Please rewrite the lines from the one with "The width and" up to and including the one with "point(555,41)", swapping "Theme Color" for "Accent Color" and leaving everything else unchanged. Give only those lines, and leave the pictures out.

## Supplied material
━━━━
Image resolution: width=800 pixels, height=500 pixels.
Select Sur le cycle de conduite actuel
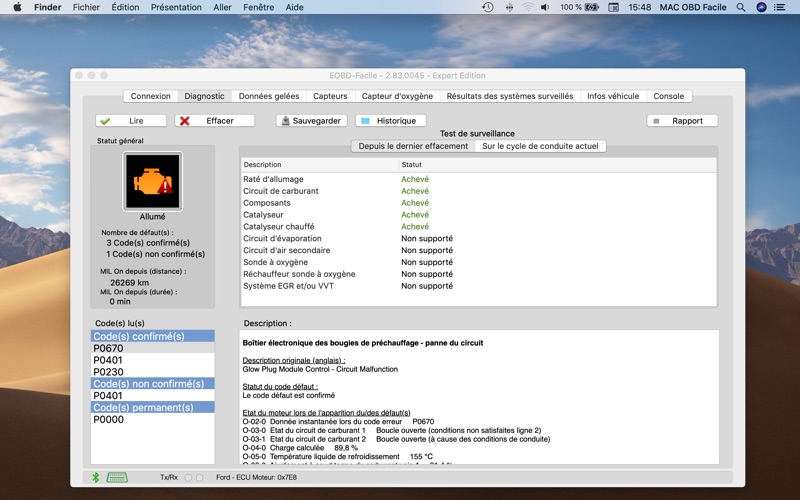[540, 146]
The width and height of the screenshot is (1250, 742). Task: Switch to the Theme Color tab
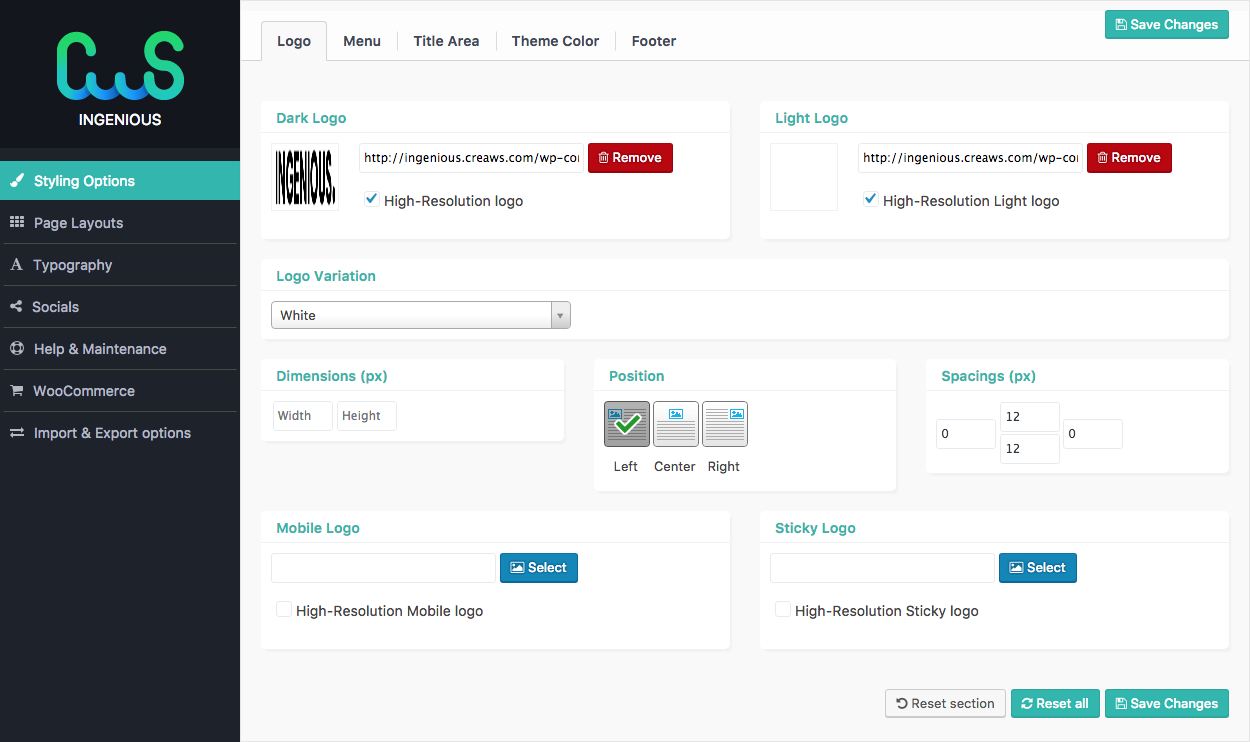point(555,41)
━━━━
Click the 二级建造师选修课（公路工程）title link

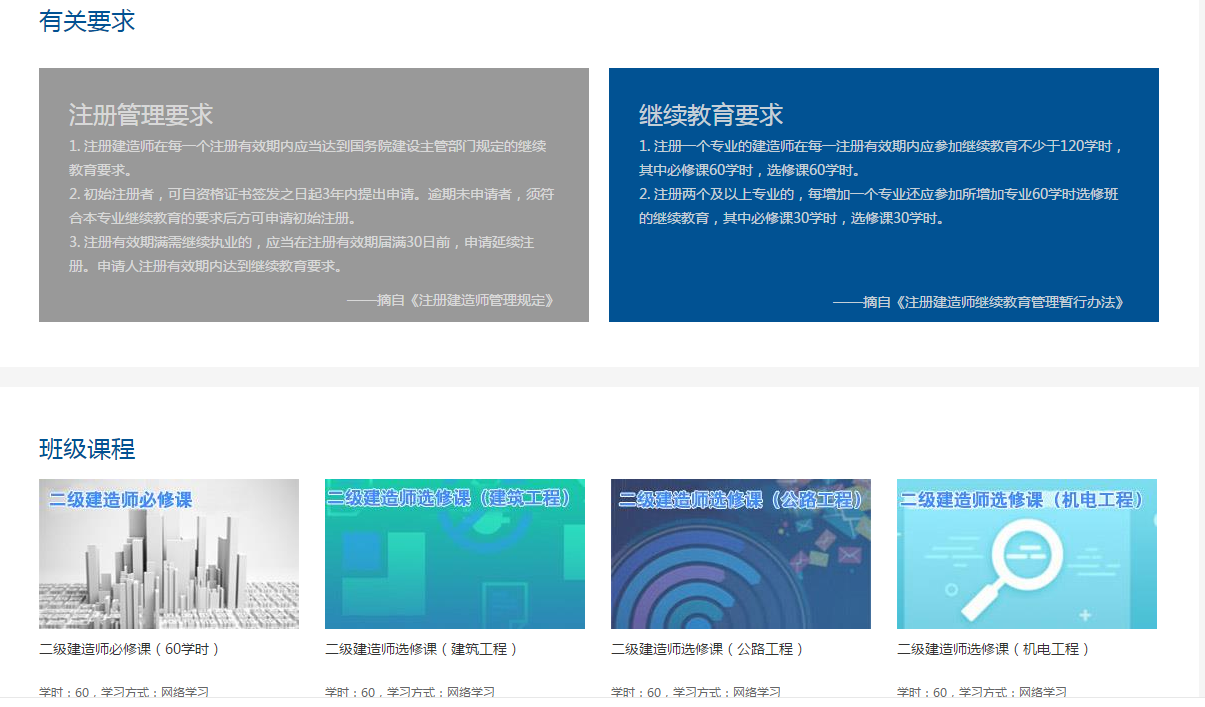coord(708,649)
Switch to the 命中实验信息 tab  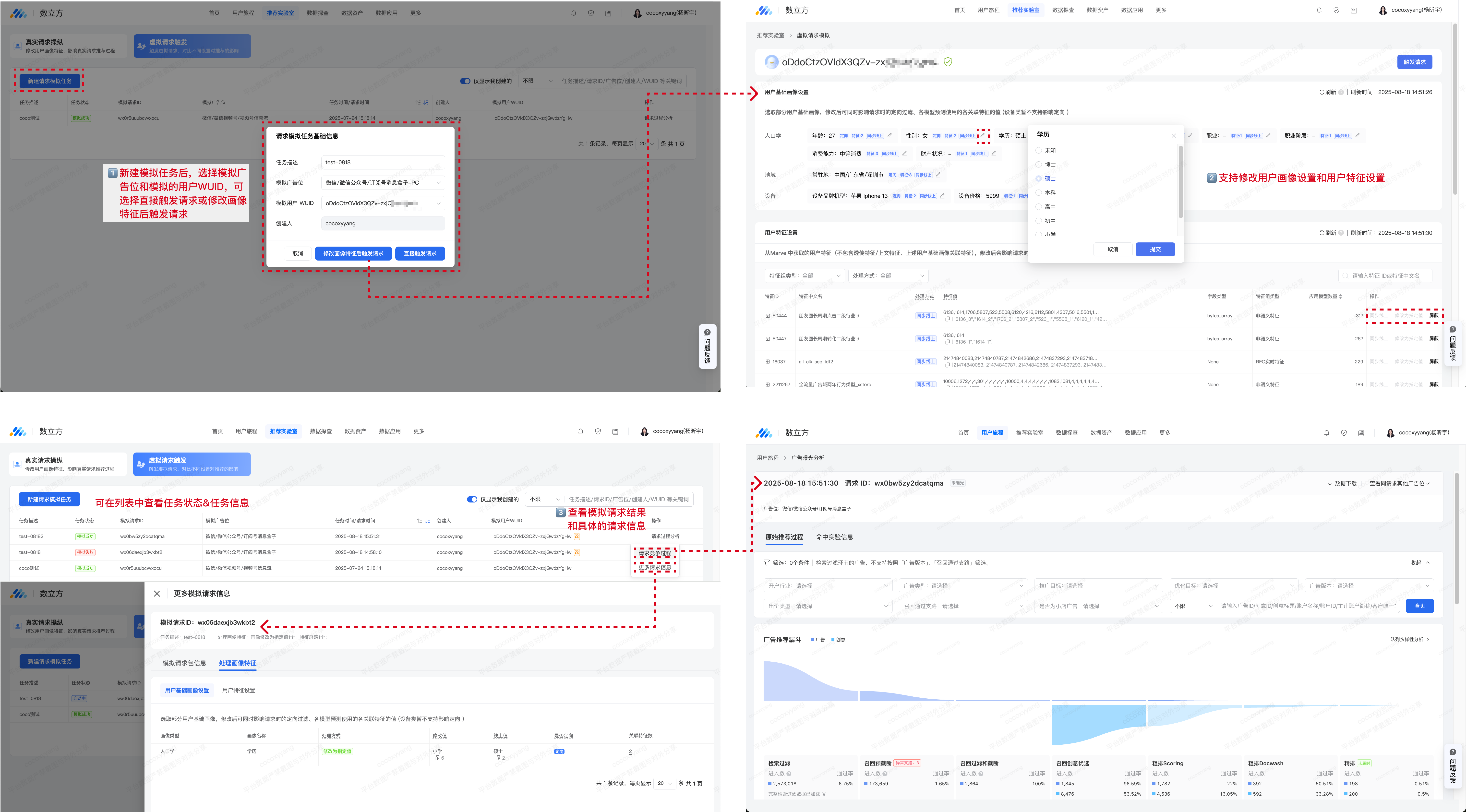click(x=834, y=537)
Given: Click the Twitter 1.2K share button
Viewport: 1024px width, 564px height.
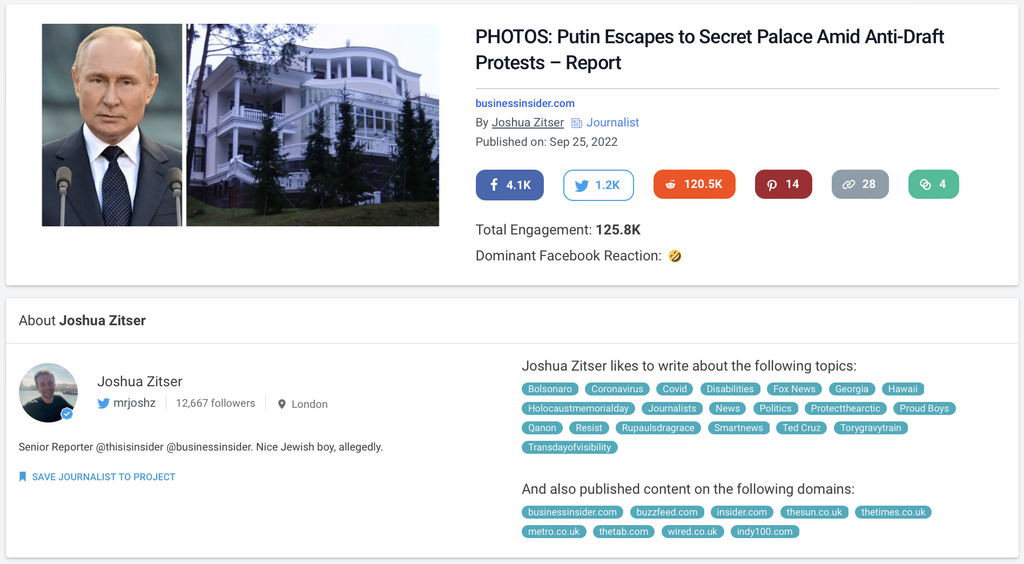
━━━━
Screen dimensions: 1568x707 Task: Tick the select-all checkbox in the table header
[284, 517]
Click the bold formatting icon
━━━━
## Expected answer
The width and height of the screenshot is (1250, 742). Task: Switch to the Accent Color tab
point(555,41)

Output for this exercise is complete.